In 1893 a new state constitution was adopted. With the construction of the Hagneck river power station , the electrification by Bernische Kraftwerke AG began in 1898 , and the Bern-Lötschberg-Simplon railway began operating in 1913 with the opening of the Lötschberg tunnel . Technical progress was celebrated in Bern in 1914 with the Swiss National Exhibition .

On November 24, 1917, Rudolf Minger proposed the establishment of a farmers' party in Bierhübeli . This took place in 1918 under the name of farmers, trade and citizens' party (BGB).

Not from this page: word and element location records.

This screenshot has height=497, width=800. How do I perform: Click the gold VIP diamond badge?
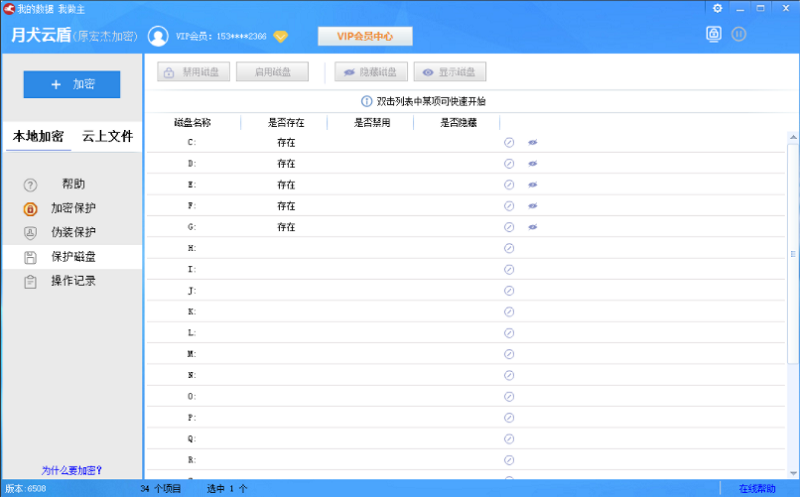(280, 37)

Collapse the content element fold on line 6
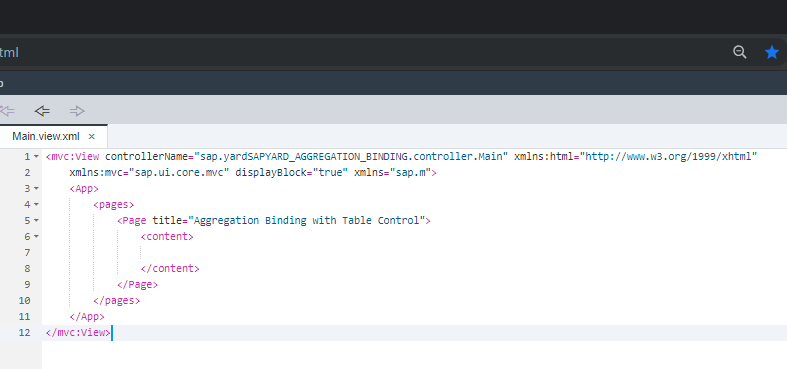pyautogui.click(x=36, y=236)
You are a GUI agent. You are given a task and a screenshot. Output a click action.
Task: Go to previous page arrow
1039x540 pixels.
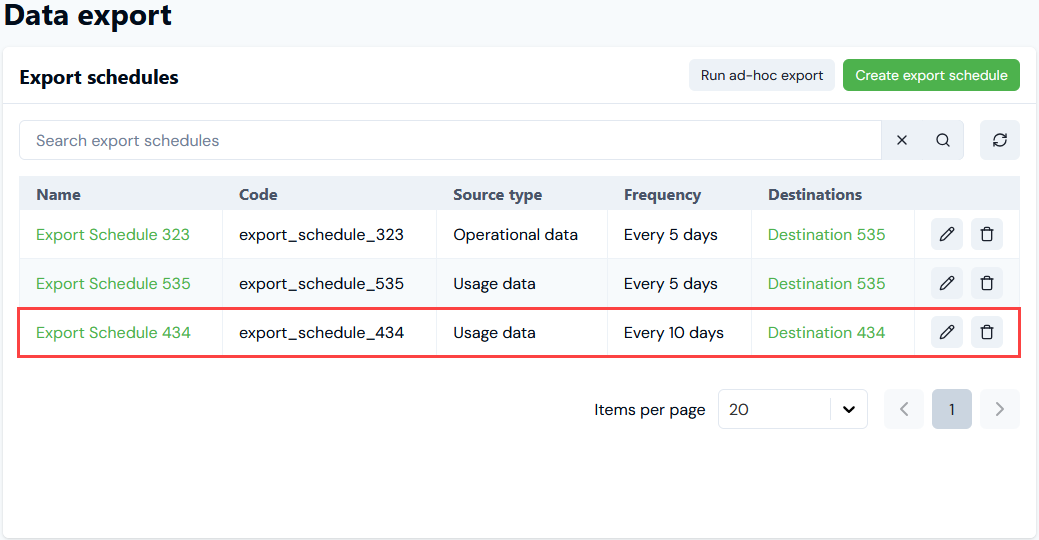(x=904, y=409)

The forerunner of the Swiss People's Party (SVP) benefited from the proportional representation system that was introduced soon after , which was first used in the elections to the cantonal parliament in 1922, and was then the actual Bernese state party for decades.

It was not until 1968, a few years before national women's suffrage was introduced on February 7, 1971, that women's suffrage was introduced at community level; cantonal voting rights followed on December 12, 1971. After several plebiscites in the 1970s, the canton of Jura was separated in 1979 . In 1994 the Laufental moved to the canton of Basel-Landschaft and in 1996 the municipality of Vellerat to the canton of Jura.

In 1984 the canton was shaken by a financial affair triggered by the auditor Rudolf Hafner . In the wake of the subsequent upheavals in the political landscape, Leni Robert became the first woman in the government council in 1986 , and on January 1, 1995, a new cantonal constitution came into force.

In 1962 the first motorway section was opened, namely the section of the A1 between Bern and Schönbühl , the second Jura water correction was carried out from 1962 to 1973 (the first was from 1868 to 1891), in 1972 the Mühleberg nuclear power plant went into operation and in 1999 with the construction of the Lötschberg -Base tunnel of the new NEAT rail link through the Alps started, which went into operation in 2007.

literature

  • Bibliography of Bern History (BBG) , published by the University Library of Bern with the support of the Civic Community of Bern since 1975, since 1995 the bibliography has been part of the IDS Basel / Bern library catalog.

Web links

Individual evidence

  1. See "Intelligence Gazette for the City of Bern" , May 6, 1922, p. 1.